Aber was soll es. Ich bin seit gestern nachmittag stolzer Besitzer eines "Poncho de Peregrino" und werde ihn gleich anziehen. Die Regenhose streife ich auch noch über, so bin ich geschützt.
Ich bin froh, mich für Goretex-Wanderschuhe entschlossen zu haben, so muß ich mir keine Gedanken um nasse Füße machen. Ursprünglich wollte ich auf jeden Fall Vollleder-Wanderschuhe kaufen, da diese vom Fußklima besser wären, aber meine Hanwag-Banks saßen so optimal, dass ich mich doch anders entschieden habe. In Anbetracht des Wetters sicher die richtige Entscheidung.
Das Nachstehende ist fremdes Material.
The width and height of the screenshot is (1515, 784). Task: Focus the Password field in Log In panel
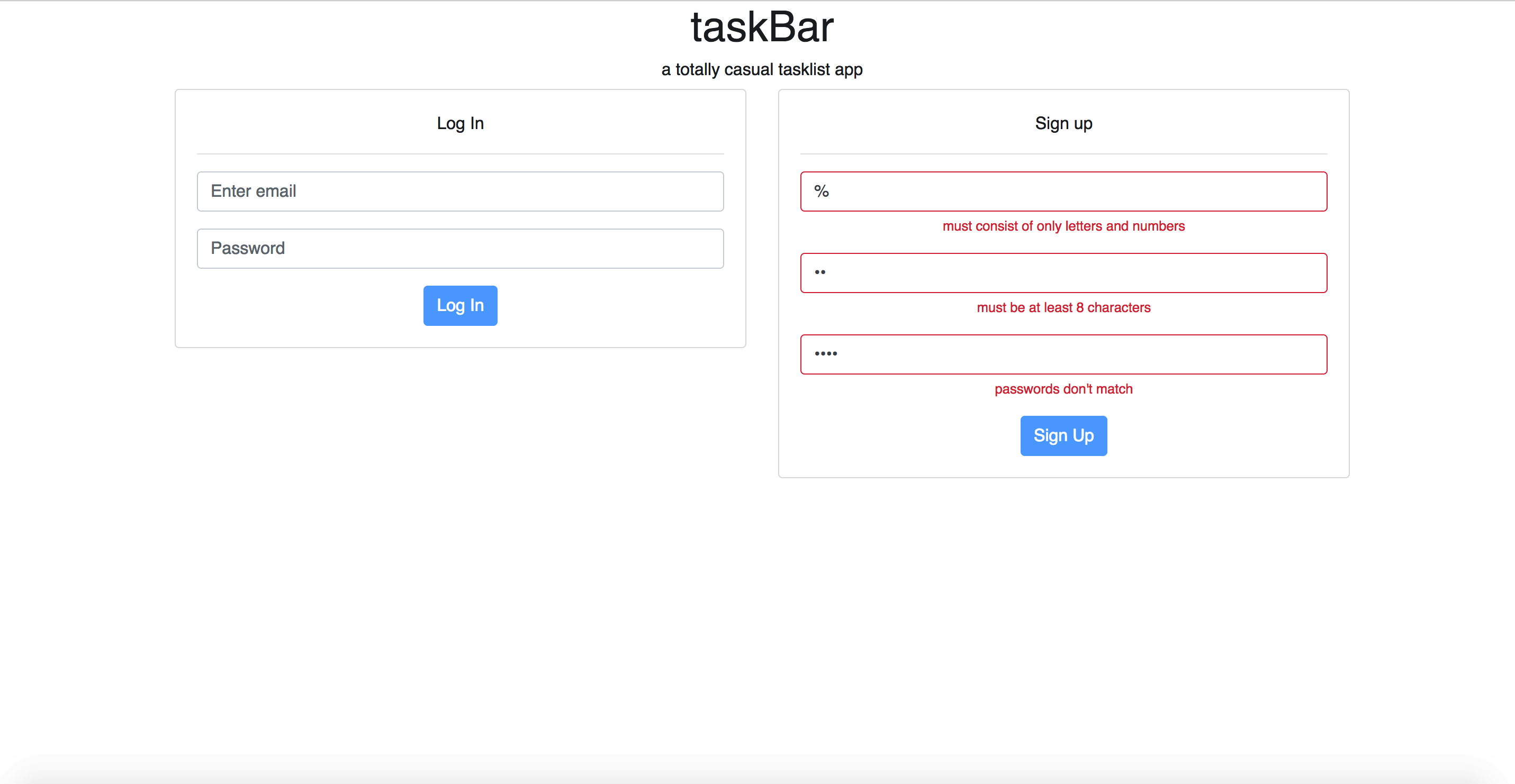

Heute werde ich das erste Mal die Meseta betreten. Die Hochebene, die sich zwischen Burgos und Leon erstreckt. Immer wieder hört und liest man, dass die Meseta von den Pilgern geliebt oder gehasst wird. Ich hoffe auf ersteres - es wäre doch schade auf dem Weg so etwas wie Hass zu erleben.
Ich verlasse Burgos bei Regen und komme nach ca. 3 Kilometern an der großen Albergue außerhalb der Innenstadt vorbei. Es sieht nicht sehr ansprechend aus. Irgendwie wie eine Barackenstadt. Heute läuft Winfried immer in Sichtweite vor mir her. Die Wege sind sehr feucht mit vielen Pfützen, aber es geht, zu schlammig sind die Wege nicht. Auch heute bin ich wieder gut gelaunt auf meiner Regenwanderung. Es macht mir nichts aus. Gemeinsam laufen wir bis Trabadejos. Dort steuer ich die erste Bar zum Frühstück an, Winfried läuft weiter. In der Bar ist es furchtbar voll und laut. Schulkinder, Menschen auf dem Weg zur Arbeit, alte Leute am frühen Morgen. Aber egal die Bar ist trocken und mein Rucksack passte auch noch mit in´s Gedränge. In der Bar frühstücke ich mit einem leckeren Stück Kuchen und der obliatorischen Tasse Kaffee. Was ich hier zum Frühstück esse, würde mir zu Hause am morgen niemals auf den Tisch kommen. Aber hier gibt es nichts anderes, als den süßen Kram und es schmeckt himmlisch, da ich heute mal wieder komplett nüchtern gestartet bin. Die Kalorien braucht man bei der täglichen Belastung auch. Keine Ahnung wieviel Kalorien bei so einr Wanderung täglich verbraucht werden.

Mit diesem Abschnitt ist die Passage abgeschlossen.